**Exercise instructions:** Report each line of the entries below that includes "slide".

Stored data:
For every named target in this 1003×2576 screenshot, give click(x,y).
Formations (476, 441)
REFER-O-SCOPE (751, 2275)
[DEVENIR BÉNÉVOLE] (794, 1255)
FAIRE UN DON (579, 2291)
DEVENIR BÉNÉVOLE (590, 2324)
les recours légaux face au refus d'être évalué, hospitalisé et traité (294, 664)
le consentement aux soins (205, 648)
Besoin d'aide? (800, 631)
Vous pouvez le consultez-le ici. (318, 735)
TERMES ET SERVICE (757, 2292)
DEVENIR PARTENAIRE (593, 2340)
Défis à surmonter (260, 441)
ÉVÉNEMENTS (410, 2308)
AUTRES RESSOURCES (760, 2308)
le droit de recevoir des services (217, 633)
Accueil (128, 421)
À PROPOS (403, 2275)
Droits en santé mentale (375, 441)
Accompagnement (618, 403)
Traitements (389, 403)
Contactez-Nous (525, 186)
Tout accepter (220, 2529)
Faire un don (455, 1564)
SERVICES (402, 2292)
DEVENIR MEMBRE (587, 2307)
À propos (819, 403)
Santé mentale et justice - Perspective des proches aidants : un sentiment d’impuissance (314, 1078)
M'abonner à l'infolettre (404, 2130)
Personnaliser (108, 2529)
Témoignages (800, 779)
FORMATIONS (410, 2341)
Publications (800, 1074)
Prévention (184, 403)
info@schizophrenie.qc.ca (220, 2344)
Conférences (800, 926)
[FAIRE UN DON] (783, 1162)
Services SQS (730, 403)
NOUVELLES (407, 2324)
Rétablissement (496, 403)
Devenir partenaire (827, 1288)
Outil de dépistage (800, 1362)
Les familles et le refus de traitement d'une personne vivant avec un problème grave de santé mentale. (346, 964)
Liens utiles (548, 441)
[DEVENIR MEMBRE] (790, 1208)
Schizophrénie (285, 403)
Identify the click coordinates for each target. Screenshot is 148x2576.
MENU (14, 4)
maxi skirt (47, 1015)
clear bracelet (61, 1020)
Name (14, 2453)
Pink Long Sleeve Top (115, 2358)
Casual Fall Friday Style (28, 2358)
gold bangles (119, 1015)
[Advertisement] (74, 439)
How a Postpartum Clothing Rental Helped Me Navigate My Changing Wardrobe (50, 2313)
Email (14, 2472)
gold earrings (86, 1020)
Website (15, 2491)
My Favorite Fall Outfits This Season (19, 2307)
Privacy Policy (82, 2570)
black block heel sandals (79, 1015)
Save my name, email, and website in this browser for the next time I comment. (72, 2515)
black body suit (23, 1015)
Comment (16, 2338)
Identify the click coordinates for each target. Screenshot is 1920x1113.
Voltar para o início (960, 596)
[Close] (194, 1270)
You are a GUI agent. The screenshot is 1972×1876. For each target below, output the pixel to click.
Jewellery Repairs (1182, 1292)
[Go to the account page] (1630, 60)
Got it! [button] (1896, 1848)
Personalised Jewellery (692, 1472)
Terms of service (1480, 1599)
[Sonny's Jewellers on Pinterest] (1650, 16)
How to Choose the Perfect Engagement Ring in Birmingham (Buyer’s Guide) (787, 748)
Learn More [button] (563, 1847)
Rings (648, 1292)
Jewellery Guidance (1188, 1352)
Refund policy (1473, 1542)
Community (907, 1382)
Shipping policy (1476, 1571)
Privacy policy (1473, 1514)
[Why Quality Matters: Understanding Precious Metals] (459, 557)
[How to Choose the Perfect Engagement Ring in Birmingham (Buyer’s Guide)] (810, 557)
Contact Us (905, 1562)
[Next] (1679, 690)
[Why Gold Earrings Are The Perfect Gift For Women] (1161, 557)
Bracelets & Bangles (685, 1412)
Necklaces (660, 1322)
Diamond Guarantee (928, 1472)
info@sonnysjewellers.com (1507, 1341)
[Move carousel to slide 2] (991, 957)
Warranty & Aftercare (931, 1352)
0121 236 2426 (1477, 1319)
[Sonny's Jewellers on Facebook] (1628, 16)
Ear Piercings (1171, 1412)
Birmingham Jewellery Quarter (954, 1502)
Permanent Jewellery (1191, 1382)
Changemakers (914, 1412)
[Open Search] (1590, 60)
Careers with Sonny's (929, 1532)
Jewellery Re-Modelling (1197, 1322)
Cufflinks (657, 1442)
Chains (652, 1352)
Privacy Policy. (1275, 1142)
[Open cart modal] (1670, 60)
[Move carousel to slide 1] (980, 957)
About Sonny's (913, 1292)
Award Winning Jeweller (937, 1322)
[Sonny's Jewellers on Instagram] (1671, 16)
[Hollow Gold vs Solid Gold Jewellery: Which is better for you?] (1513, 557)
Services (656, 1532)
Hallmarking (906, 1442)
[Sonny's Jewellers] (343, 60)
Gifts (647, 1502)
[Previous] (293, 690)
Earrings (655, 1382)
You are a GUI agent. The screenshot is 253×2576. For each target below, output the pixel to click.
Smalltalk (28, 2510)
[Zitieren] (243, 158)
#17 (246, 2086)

**Final answer:**
[Move carousel to slide 2] (991, 957)
[Move carousel to slide 1] (980, 957)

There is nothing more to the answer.